2.3 Compare distribution via plots

Which of the following interpretations of the plot is not valid? Answer: The variability in mileage of 8 cylinder cars is similar ot the variability in mileage of 4 cylinder cars.

2.4 Marginal and conditional histograms

Now, turn your attention to a new variable: horsepwr. The goal is to get a sense of the marginal distribution of this variable and then compare it to the distribution of horsepower conditional on the price of the car being less than $25,000.

You’ll be making two plots using the “data pipeline” paradigm, where you start with the raw data and end with the plot.

2.4.1 Instructions

  • Create a histogram of the distribution of horsepwr across all cars and add an appropriate title. Start by piping in the raw dataset.
  • Create a second histogram of the distribution of horsepower, but only for those cars that have an msrp less than $25,000. Keep the limits of the x-axis so that they’re similar to that of the first plot, and add a descriptive title.
# Create hist of horsepwr
cars %>%
  ggplot(aes(x = horsepwr)) +
  geom_histogram() +
  ggtitle("Distribution of horsepower for all cars")
## `stat_bin()` using `bins = 30`. Pick better value with `binwidth`.

# Create hist of horsepwr for affordable cars
cars %>%
  filter(msrp < 25000) %>%
  ggplot(aes(x = horsepwr)) +
  geom_histogram() +
  xlim(c(90, 550)) +
  ggtitle("Distribution of horsepower for affordable cars")
## `stat_bin()` using `bins = 30`. Pick better value with `binwidth`.
## Warning: Removed 1 rows containing non-finite values (stat_bin).
## Warning: Removed 1 rows containing missing values (geom_bar).

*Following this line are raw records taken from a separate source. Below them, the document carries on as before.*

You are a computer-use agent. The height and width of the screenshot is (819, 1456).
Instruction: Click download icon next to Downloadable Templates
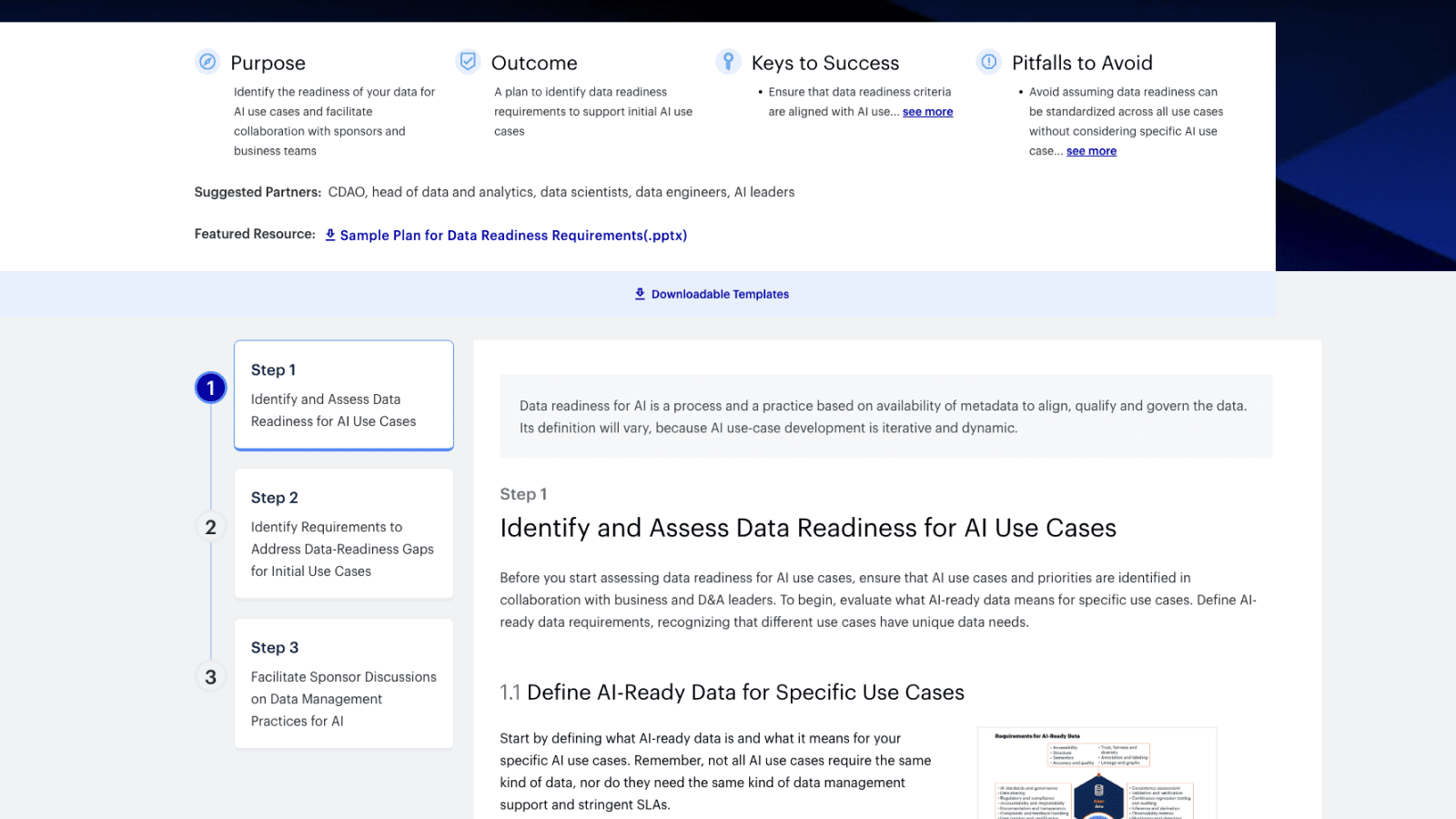tap(640, 294)
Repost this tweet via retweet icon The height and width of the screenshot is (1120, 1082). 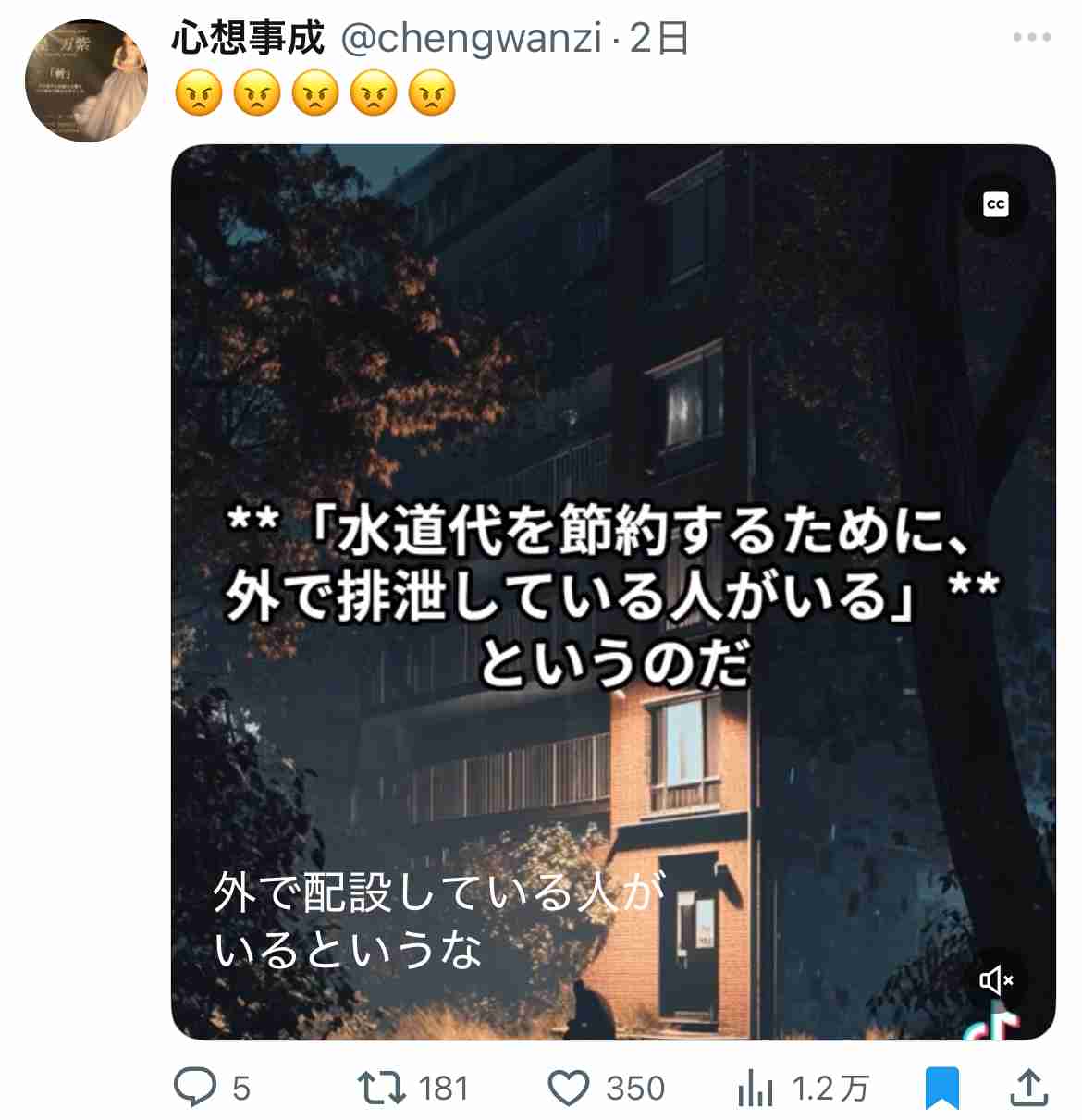click(x=382, y=1088)
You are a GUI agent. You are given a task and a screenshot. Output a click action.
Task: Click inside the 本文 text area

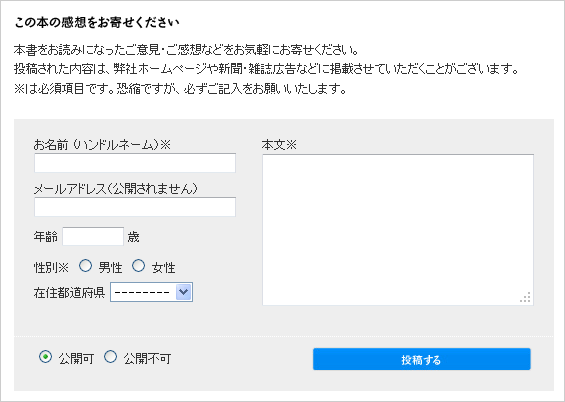(x=398, y=230)
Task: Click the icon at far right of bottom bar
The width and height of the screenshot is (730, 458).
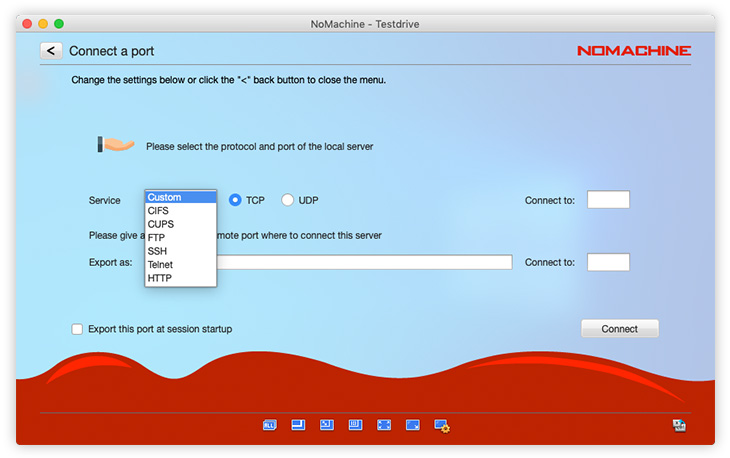Action: click(x=679, y=425)
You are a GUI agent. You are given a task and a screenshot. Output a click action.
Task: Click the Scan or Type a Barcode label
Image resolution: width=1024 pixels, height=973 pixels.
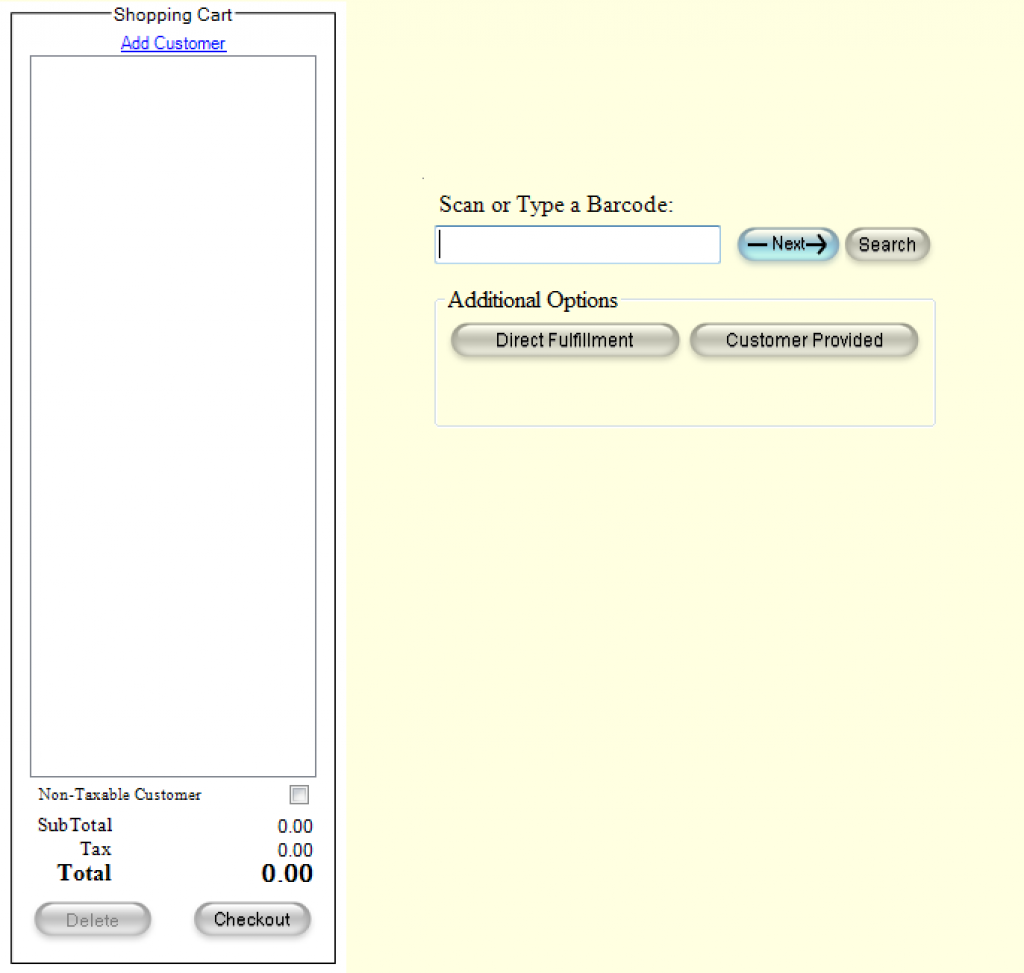click(x=555, y=204)
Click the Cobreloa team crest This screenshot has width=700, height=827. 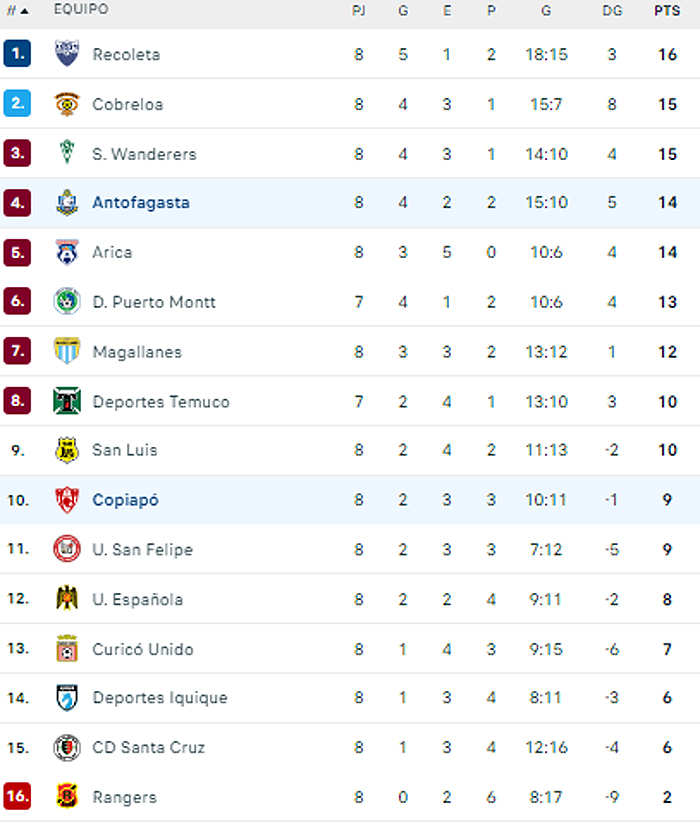67,104
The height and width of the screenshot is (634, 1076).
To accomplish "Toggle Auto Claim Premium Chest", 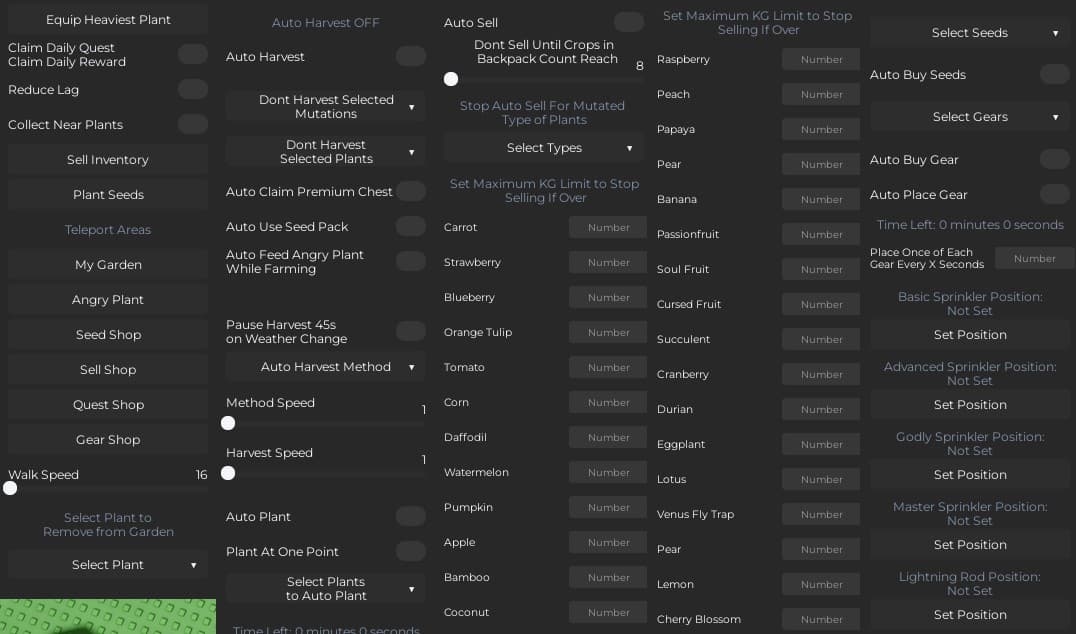I will 410,191.
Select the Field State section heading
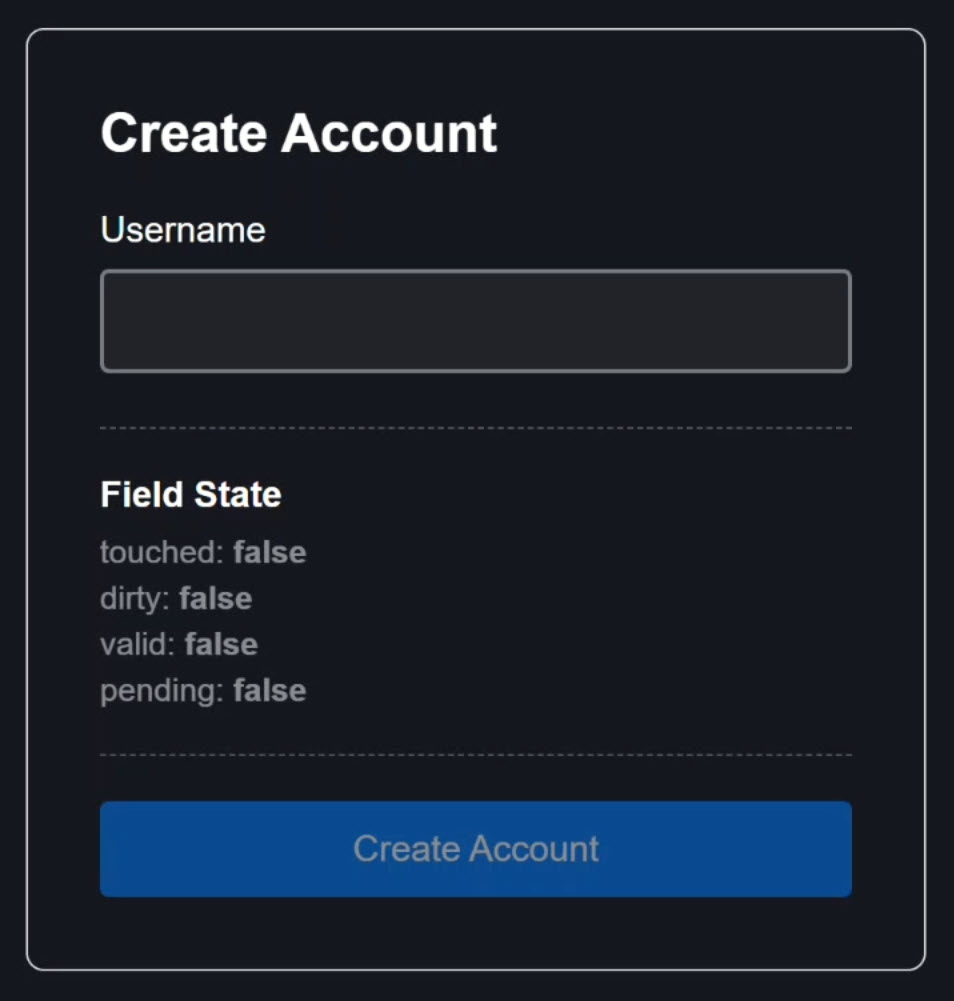 pos(190,493)
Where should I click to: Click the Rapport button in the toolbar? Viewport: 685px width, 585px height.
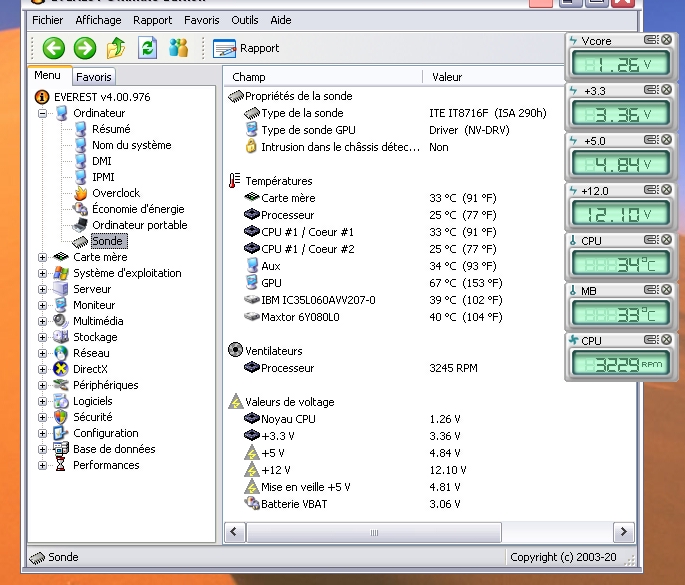click(246, 47)
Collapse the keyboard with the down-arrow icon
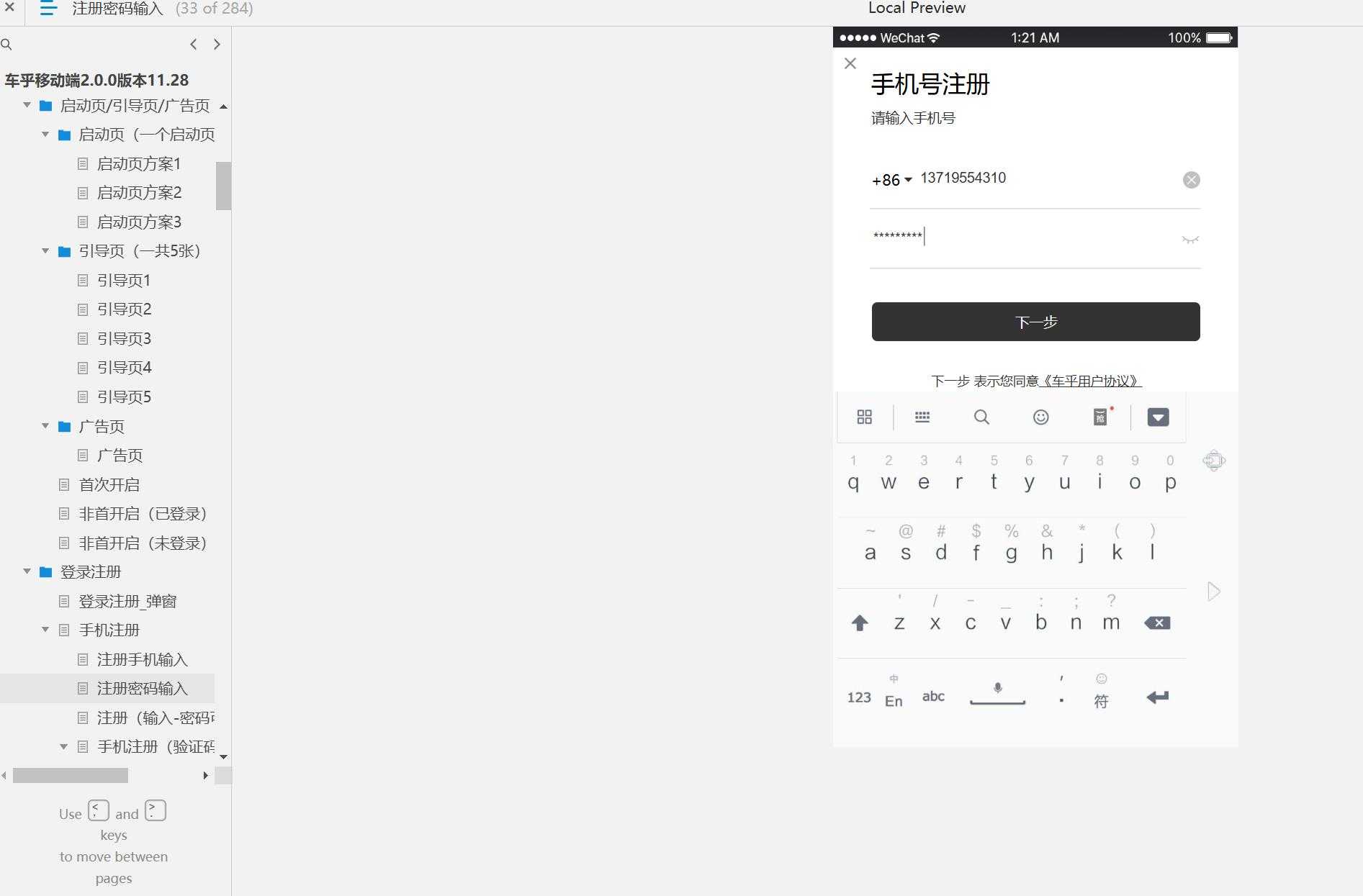The image size is (1363, 896). 1157,417
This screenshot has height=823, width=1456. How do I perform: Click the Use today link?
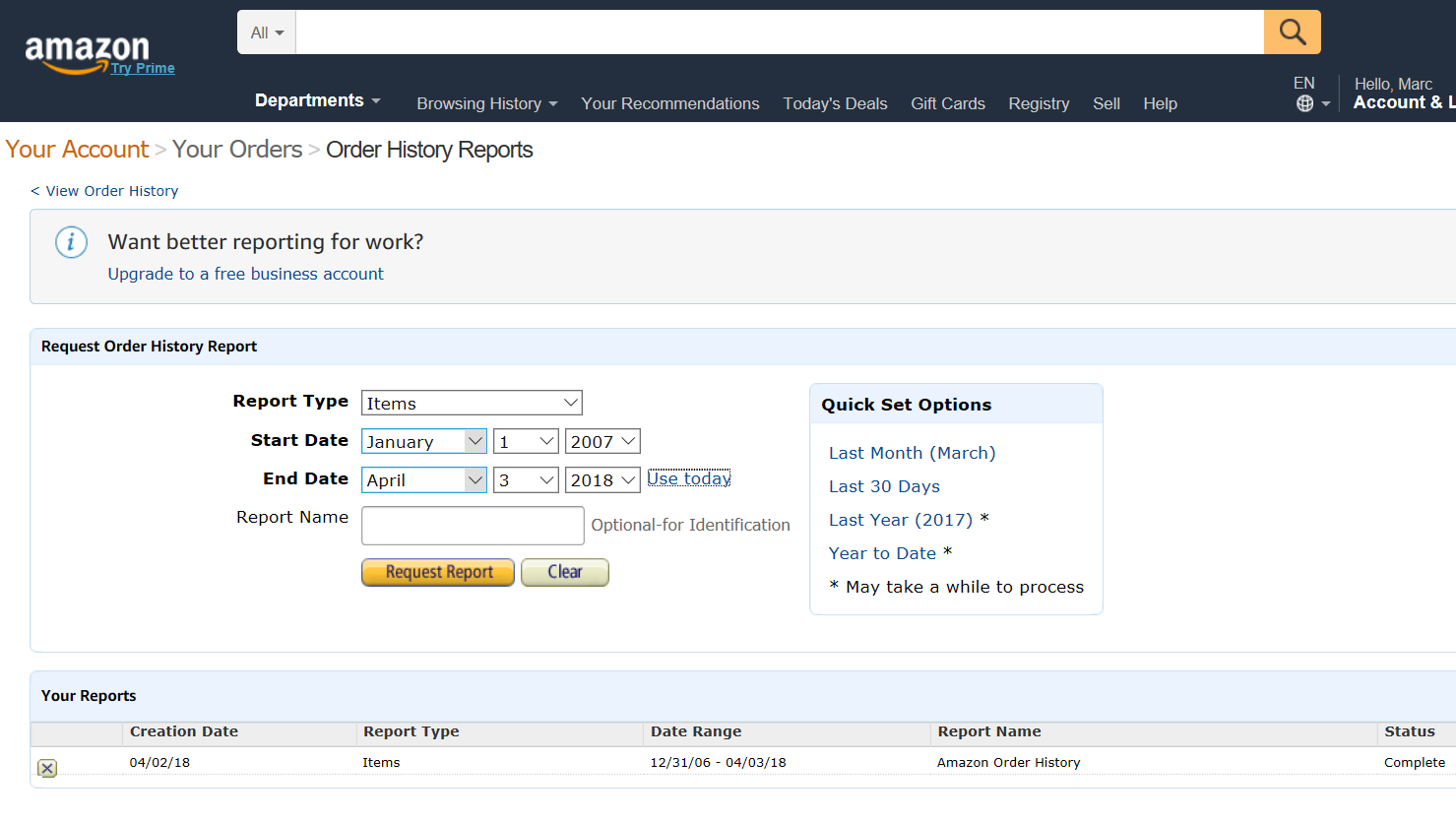coord(688,477)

2.5 Marginal and conditional histograms interpretation

Observe the two histograms in the plotting window and decide which of the following is a valid interpretation. Answer: The highest horsepower car in the less expensive range has just under 250 horsepower

2.6 Three binwidths

Before you take these plots for granted, it’s a good idea to see how things change when you alter the binwidth. The binwidth determines how smooth your distribution will appear: the smaller the binwidth, the more jagged your distribution becomes. It’s good practice to consider several binwidths in order to detect different types of structure in your data.

2.6.1 Instructions

Create the following three plots, adding a title to each to indicate the binwidth used:

  • A histogram of horsepower (i.e. horsepwr) with a binwidth of 3.
  • A second histogram of horsepower with a binwidth of 30.
  • A third histogram of horsepower with a binwidth of 60.
# Create hist of horsepwr with binwidth of 3
cars %>%
  ggplot(aes(horsepwr)) +
  geom_histogram(binwidth = 3) +
  ggtitle("binwidth = 3")

# Create hist of horsepwr with binwidth of 30
cars %>% 
  ggplot(aes(horsepwr)) +
  geom_histogram(binwidth = 30) +
  ggtitle("binwidth = 30")

# Create hist of horsepwr with binwidth of 60
cars %>%
  ggplot(aes(horsepwr)) +
  geom_histogram(binwidth = 60) +
  ggtitle("binwidth = 60")

2.7 Three binwidths interpretations

What feature is present in Plot A that’s not found in B or C) Answer: There is a tendency for cars to have horsepower right at 200 or 300 horsepower

2.8 Box plots for outliers

In addition to indicating the center and spread of a distribution, a box plot provides a graphical means to detect outliers. You can apply this method to the msrp column (manufacturer’s suggested retail price) to detect if there are unusually expensive or cheap cars.

2.8.1 Instructions

Construct a box plot of msrp. Exclude the largest 3-5 outliers by filtering the rows to retain cars less than $100,000. Save this reduced dataset as cars_no_out. *Construct a similar box plot of msrp using this reduced dataset. Compare the two plots.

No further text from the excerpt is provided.